— start AVAILABLE RECORDS —

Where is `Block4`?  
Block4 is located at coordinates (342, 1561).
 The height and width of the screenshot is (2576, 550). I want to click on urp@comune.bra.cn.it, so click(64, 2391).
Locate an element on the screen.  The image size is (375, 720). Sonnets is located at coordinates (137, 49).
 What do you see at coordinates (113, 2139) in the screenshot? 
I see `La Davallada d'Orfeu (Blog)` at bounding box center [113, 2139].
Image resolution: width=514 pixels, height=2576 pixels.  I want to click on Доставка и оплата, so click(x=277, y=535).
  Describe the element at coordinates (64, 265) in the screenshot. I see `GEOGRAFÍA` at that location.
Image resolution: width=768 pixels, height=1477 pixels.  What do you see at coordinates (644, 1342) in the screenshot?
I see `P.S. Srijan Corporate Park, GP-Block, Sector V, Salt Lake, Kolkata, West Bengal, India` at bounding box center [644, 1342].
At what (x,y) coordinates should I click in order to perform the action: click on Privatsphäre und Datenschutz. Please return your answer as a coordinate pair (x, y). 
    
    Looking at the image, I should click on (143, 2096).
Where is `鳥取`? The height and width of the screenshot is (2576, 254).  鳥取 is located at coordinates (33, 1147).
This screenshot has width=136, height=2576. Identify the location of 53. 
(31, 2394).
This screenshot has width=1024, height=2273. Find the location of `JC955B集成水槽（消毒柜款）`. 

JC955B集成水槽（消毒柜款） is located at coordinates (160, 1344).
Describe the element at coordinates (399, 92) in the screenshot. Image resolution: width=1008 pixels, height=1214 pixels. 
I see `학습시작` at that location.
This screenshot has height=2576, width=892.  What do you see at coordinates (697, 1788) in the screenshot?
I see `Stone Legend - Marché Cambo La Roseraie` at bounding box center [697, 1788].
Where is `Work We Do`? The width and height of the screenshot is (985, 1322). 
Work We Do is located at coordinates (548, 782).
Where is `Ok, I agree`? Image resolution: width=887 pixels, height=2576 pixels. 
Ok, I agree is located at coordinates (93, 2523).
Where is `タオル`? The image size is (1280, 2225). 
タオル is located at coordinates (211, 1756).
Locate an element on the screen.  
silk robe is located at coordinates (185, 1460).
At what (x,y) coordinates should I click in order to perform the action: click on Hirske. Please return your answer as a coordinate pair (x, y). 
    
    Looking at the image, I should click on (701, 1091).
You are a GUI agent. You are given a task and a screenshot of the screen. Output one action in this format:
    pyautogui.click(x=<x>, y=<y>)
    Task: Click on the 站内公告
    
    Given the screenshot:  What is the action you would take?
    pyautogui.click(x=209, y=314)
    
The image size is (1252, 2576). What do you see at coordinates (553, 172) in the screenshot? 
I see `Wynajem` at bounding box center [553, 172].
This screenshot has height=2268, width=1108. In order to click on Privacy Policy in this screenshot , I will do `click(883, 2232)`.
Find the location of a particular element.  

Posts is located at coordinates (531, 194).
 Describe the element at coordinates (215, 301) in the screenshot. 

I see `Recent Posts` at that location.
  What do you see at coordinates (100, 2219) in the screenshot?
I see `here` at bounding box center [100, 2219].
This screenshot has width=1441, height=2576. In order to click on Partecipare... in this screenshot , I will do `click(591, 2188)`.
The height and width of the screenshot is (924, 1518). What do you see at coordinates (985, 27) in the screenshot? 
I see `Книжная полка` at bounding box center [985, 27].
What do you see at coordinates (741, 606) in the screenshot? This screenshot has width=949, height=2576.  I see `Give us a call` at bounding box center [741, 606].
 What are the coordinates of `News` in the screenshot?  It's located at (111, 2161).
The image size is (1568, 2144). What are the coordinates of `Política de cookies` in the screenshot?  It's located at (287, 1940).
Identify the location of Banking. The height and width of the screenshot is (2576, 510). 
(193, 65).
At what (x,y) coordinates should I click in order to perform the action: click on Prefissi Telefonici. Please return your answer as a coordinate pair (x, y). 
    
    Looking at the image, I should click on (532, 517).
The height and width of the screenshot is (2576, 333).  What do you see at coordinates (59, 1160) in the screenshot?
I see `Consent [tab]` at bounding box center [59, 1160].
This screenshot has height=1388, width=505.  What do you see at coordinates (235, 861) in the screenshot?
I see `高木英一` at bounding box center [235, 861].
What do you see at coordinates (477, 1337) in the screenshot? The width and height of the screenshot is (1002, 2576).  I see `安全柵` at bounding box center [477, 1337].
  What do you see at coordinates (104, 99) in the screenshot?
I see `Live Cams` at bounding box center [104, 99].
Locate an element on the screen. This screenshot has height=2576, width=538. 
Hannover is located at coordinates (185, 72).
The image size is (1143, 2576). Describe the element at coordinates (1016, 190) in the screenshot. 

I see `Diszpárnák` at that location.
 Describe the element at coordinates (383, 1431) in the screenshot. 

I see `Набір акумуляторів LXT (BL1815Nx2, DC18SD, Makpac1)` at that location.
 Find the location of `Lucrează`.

— end AVAILABLE RECORDS —

### THE TASK
Retype the listing from its first line down to and including the line that contains "Describe the element at coordinates (64, 265)", matching every character.

### SOLVED EXERCISE
Where is `Block4`?  
Block4 is located at coordinates (342, 1561).
 The height and width of the screenshot is (2576, 550). I want to click on urp@comune.bra.cn.it, so click(64, 2391).
Locate an element on the screen.  The image size is (375, 720). Sonnets is located at coordinates (137, 49).
 What do you see at coordinates (113, 2139) in the screenshot? 
I see `La Davallada d'Orfeu (Blog)` at bounding box center [113, 2139].
Image resolution: width=514 pixels, height=2576 pixels.  I want to click on Доставка и оплата, so click(x=277, y=535).
  Describe the element at coordinates (64, 265) in the screenshot. I see `GEOGRAFÍA` at that location.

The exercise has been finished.